By the way, all the trends you report are taking place, with small and unessential differences, in Europe.
"... if these prices come to be, it must be because they can sell at these prices." No, at least in the US, the housing market is pretty much stagnant. People owning them at present are reluctant to drop their asking prices because they've got mortgages to pay off when selling (hence the still high prices). Here's a more complete description and explanation of what's going on -- in the US, anyway: https://quoththeraven.substack.com/p/delistings-surge-as-housing-market
This is undoubtedly the most important metric in the coming collapse of industrial/technological civilization. Declining EROEI below maintenance needs PLUS Global Warming/Sea Level rise will doom modern civilization well before the end of this century.
Don't know that "collapse" is the best word to use here. The EROI data indicate the change has been very strongly affecting western-style societies since the 1970s oil shocks -- and still nothing acute has happened to indicate a rapid collapse is on order.
This lack of collapse when significant petroleum depletion is already here and having effects is the case, I suspect, because people have been working hard, consciously or not, to accommodate the various human systems to this depletion. The accommodations just haven't been precipitate, only piecemeal and incremental, because the depletion-caused changes haven't been precipitate either. I suspect, for example, that the recent marked changes to the US political climate mark will itself eventually prove to be a significant adaptive change to petroleum depletion.
Right now it appears that petroleum is functioning almost like a hydraulic fluid in that it is no longer is adding much net surplus energy to the functioning of the whole system, but is instead helping transmit energy from other, richer parts of energy-yielding systems like coal and natural gas.
As to that possible global warming you speak of, take a read of the agronomist Denis Murphy's review of humanity and previous changes in climate contained in his book, "People, Plants, and Genes" that he's kindly made open source at https://www.researchgate.net/publication/285992992_People_Plants_and_Genes_The_Story_of_Crops_and_Humanity. The book puts the matter of past climate changes affecting man into proper archeological and geological context. It is thorough, well-written, and can be anxiety-relieving.

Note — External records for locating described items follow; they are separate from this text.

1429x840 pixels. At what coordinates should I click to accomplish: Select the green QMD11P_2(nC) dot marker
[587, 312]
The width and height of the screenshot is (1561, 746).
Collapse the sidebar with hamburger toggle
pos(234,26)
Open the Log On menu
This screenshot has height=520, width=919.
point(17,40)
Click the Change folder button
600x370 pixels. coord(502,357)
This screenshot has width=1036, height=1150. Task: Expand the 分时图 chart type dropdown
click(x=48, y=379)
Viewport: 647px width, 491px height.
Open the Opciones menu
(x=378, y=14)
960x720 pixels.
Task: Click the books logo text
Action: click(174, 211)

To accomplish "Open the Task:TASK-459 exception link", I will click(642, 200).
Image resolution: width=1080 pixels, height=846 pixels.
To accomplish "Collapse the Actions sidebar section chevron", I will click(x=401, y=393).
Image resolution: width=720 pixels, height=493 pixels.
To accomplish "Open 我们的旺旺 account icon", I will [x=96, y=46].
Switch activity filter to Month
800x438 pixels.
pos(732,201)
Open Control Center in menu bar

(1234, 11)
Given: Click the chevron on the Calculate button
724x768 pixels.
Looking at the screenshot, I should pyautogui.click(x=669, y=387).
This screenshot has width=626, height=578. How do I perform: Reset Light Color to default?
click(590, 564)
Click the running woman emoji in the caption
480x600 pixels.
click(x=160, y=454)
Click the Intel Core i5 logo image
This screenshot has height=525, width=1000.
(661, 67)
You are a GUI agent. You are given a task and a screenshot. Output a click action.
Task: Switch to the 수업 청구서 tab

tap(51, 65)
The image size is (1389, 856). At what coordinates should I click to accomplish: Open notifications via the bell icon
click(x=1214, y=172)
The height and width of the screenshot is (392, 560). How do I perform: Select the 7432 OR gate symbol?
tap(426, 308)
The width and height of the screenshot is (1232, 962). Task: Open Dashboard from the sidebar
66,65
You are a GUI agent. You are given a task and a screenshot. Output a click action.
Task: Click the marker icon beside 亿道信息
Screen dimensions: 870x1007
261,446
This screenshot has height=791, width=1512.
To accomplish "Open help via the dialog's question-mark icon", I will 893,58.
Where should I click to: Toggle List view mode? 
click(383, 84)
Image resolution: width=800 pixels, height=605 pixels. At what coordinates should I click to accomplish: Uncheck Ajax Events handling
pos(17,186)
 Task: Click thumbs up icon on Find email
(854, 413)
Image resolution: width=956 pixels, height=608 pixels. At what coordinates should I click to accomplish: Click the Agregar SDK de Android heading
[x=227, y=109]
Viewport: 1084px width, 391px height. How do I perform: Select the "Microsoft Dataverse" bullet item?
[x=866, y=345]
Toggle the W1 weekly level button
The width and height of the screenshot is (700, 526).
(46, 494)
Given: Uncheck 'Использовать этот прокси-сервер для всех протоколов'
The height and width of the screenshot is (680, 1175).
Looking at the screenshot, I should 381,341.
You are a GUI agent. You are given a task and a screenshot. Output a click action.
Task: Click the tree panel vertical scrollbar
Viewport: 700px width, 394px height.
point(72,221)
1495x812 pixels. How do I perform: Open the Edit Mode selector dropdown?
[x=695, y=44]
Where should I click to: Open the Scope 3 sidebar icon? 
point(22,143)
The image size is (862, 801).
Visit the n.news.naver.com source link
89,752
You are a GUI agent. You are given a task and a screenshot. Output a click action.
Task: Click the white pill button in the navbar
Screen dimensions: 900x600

" the recent marked changes to the US political climate mark will itself eventually prove to be a significant adaptive change to petroleum depletion."
Yes. It dawned on me too... that this "do it for the environment" propaganda from every direction + illiberal forceful measures by governments to, well, compel people to "do it for the environment" may be motivated by an awareness of global resource depletion/insufficiency, which is not disclosed to the general public for obvious reasons.
Wouldn't want to yell "Fire!" in a crowded theater, is what I think you are getting at as a reason for the possible governmental subterfuge/environmental propaganda. Better that we all know the real facts , though, so as to minimize mutual and individual tail-chasing and get right down to successfully making helpful adaptations. After all, it's not as if people didn't do well enough before the gravy days of flowing petroleum.